— ACTIVITY —
Everything before the line containing "Locate my current position on map" is to be left out; repeat that line and all lines after it exactly, to the end of the data.
☆ ☆ ☆
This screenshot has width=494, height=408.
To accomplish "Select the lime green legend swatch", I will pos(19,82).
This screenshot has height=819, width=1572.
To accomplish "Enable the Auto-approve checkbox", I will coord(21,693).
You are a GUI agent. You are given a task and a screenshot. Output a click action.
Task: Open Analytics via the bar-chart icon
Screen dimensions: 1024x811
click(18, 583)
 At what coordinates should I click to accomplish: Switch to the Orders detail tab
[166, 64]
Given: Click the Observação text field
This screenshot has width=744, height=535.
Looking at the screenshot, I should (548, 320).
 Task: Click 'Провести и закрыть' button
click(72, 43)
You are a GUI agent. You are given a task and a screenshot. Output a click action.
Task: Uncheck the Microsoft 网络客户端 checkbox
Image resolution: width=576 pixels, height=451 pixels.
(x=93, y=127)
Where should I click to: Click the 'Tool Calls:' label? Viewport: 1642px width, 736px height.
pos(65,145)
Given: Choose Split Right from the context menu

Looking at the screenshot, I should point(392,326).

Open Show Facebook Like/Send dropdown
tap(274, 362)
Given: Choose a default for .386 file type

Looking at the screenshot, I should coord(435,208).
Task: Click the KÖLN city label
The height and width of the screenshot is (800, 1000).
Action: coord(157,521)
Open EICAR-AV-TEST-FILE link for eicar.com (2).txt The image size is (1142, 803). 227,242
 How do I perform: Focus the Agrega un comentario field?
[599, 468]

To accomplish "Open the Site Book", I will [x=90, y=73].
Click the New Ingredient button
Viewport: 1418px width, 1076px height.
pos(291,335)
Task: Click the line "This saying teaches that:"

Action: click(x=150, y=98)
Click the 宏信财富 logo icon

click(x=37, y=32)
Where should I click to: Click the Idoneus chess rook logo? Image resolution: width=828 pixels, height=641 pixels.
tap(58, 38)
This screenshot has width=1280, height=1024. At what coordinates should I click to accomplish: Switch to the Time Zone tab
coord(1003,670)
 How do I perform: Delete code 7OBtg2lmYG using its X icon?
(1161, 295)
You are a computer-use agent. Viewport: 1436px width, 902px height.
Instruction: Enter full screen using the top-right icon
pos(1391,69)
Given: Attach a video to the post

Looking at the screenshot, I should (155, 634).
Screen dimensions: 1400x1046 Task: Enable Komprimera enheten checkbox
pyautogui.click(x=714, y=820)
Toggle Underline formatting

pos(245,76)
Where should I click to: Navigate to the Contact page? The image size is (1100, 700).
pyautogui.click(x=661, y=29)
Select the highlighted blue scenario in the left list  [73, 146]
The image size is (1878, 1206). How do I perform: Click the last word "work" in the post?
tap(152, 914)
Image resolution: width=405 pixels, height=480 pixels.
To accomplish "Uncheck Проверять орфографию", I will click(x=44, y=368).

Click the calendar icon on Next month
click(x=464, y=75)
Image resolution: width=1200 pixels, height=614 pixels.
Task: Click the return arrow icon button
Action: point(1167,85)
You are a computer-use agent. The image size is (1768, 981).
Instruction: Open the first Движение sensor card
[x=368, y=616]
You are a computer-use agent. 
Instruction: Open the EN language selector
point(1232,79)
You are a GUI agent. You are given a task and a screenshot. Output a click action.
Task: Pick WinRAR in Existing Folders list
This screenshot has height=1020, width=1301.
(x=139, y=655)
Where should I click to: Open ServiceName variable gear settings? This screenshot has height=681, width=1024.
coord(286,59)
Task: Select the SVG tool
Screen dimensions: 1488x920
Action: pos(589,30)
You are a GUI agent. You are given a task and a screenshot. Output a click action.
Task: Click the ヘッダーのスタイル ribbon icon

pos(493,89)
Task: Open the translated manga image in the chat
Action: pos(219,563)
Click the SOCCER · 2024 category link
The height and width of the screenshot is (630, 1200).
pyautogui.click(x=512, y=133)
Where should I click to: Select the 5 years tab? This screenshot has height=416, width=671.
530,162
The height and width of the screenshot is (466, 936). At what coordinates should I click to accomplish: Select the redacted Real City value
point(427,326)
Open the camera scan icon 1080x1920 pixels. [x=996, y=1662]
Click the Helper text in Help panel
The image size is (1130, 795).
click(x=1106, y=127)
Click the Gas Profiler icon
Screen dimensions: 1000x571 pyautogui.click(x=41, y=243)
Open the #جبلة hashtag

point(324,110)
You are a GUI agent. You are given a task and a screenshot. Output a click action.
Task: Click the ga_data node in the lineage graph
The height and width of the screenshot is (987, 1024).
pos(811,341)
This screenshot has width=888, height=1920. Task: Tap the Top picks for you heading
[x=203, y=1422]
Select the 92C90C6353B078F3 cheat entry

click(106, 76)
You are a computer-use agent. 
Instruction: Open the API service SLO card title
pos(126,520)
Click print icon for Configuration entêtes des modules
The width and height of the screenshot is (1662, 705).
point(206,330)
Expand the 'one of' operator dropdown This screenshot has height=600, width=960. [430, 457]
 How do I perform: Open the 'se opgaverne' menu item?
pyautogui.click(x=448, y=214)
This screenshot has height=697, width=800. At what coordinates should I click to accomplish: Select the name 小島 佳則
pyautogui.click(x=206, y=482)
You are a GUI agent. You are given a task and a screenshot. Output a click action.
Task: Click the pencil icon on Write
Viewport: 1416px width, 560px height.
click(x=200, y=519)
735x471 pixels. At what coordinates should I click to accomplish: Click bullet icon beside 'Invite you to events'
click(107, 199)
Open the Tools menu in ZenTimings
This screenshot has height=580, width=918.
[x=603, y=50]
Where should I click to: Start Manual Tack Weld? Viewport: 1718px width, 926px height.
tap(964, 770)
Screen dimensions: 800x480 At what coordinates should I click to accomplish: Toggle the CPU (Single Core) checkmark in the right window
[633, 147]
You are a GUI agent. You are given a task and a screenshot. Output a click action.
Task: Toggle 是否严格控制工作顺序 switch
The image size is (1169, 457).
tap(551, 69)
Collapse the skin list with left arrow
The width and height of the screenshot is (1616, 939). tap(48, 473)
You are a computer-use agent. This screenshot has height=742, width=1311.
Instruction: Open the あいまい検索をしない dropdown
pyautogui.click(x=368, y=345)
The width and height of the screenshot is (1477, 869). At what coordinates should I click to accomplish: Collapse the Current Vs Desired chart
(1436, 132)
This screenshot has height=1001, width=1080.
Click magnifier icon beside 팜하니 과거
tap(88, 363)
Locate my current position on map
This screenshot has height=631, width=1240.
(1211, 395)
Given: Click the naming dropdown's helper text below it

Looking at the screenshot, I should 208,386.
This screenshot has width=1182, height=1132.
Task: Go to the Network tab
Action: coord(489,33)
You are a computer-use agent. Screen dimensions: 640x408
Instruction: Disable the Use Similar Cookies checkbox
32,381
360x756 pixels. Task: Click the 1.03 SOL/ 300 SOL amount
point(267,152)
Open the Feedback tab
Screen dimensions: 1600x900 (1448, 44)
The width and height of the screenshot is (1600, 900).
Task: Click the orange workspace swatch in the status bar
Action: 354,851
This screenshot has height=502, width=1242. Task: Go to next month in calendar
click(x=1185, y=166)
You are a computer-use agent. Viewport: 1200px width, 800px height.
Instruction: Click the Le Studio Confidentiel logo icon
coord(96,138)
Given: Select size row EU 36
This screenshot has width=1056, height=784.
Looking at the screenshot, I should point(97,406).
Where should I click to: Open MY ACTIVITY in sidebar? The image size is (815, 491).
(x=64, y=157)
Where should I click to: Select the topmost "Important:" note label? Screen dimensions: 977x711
☆ ☆ ☆
— ANSWER TO THIS EXERCISE —
Locate my current position on map
This screenshot has height=631, width=1240.
(1211, 395)
Given: Click the naming dropdown's helper text below it

Looking at the screenshot, I should 208,386.
This screenshot has width=1182, height=1132.
Task: Go to the Network tab
Action: coord(489,33)
You are a computer-use agent. Screen dimensions: 640x408
Instruction: Disable the Use Similar Cookies checkbox
32,381
360x756 pixels. Task: Click the 1.03 SOL/ 300 SOL amount
point(267,152)
Open the Feedback tab
Screen dimensions: 1600x900 (1448, 44)
The width and height of the screenshot is (1600, 900).
Task: Click the orange workspace swatch in the status bar
Action: 354,851
This screenshot has height=502, width=1242. Task: Go to next month in calendar
click(x=1185, y=166)
You are a computer-use agent. Viewport: 1200px width, 800px height.
Instruction: Click the Le Studio Confidentiel logo icon
coord(96,138)
Given: Select size row EU 36
This screenshot has width=1056, height=784.
Looking at the screenshot, I should point(97,406).
Where should I click to: Open MY ACTIVITY in sidebar? The image size is (815, 491).
(x=64, y=157)
Where should I click to: Select the topmost "Important:" note label? Screen dimensions: 977x711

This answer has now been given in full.